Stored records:
--------------------------------------------------
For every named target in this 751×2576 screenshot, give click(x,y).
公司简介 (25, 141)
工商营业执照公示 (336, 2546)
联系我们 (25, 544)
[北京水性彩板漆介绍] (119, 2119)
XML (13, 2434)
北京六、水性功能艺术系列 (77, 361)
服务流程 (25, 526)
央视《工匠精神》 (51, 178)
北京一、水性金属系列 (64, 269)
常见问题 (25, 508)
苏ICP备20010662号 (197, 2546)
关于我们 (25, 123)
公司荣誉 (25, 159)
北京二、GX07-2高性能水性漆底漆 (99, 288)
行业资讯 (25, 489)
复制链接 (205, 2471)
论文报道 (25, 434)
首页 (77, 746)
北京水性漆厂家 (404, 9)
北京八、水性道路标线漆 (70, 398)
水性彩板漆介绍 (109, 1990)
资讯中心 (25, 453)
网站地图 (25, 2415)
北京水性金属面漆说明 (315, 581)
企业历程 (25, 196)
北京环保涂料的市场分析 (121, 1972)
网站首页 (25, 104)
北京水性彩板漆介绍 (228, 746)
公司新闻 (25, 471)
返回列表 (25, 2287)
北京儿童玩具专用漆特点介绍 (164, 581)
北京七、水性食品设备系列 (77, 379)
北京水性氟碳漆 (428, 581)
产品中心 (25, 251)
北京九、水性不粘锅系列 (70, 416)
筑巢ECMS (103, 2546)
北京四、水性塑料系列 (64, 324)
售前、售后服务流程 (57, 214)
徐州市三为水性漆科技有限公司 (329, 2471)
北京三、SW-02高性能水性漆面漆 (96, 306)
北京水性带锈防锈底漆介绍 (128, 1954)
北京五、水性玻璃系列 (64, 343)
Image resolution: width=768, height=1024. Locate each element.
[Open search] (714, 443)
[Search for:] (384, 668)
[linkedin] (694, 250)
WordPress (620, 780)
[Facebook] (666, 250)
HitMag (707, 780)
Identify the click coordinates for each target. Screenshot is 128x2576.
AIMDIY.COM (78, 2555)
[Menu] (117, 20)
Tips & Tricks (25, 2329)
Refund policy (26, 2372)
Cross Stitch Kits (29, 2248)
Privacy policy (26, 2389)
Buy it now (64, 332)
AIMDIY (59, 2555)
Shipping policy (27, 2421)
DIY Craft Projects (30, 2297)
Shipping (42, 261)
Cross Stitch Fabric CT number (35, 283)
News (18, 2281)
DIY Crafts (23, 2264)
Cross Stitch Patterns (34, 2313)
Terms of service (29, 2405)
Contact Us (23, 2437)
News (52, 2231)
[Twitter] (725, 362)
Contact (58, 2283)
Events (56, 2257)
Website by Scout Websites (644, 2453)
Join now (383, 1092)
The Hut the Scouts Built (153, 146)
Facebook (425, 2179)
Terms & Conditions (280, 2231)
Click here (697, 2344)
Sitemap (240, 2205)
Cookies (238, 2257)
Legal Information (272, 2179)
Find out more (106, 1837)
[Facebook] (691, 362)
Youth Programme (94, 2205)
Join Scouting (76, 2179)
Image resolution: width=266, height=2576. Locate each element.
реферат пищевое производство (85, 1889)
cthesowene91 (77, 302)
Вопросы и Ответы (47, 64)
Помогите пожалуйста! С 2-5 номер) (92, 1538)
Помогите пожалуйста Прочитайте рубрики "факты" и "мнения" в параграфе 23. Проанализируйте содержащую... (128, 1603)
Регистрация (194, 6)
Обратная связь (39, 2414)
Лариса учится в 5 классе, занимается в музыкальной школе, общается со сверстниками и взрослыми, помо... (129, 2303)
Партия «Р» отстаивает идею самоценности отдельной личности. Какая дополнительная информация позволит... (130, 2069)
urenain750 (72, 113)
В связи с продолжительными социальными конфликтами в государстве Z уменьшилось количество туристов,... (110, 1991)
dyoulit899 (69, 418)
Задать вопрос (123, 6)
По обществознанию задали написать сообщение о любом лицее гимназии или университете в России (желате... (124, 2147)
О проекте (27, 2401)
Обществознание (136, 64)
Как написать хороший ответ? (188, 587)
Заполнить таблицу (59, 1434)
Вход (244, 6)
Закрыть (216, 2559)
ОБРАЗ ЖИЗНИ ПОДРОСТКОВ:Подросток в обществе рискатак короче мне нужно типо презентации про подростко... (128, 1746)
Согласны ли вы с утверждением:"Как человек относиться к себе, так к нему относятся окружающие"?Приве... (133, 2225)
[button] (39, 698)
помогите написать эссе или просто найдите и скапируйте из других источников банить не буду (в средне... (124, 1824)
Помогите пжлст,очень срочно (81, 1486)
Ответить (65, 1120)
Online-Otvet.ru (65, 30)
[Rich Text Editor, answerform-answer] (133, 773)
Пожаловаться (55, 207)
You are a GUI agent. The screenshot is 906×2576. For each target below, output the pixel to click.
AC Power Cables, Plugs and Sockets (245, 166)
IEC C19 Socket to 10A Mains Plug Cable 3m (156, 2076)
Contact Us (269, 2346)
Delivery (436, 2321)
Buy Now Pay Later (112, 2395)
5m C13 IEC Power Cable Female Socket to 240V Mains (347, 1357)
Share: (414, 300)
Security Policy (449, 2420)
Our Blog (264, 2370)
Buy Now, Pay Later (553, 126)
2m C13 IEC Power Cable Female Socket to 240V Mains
--------------------------------------------------
What needs to be done:
In the entries above, identify each line that includes the string "Stitch", then copy it.

Expected output:
Cross Stitch Kits (29, 2248)
Cross Stitch Fabric CT number (35, 283)
Cross Stitch Patterns (34, 2313)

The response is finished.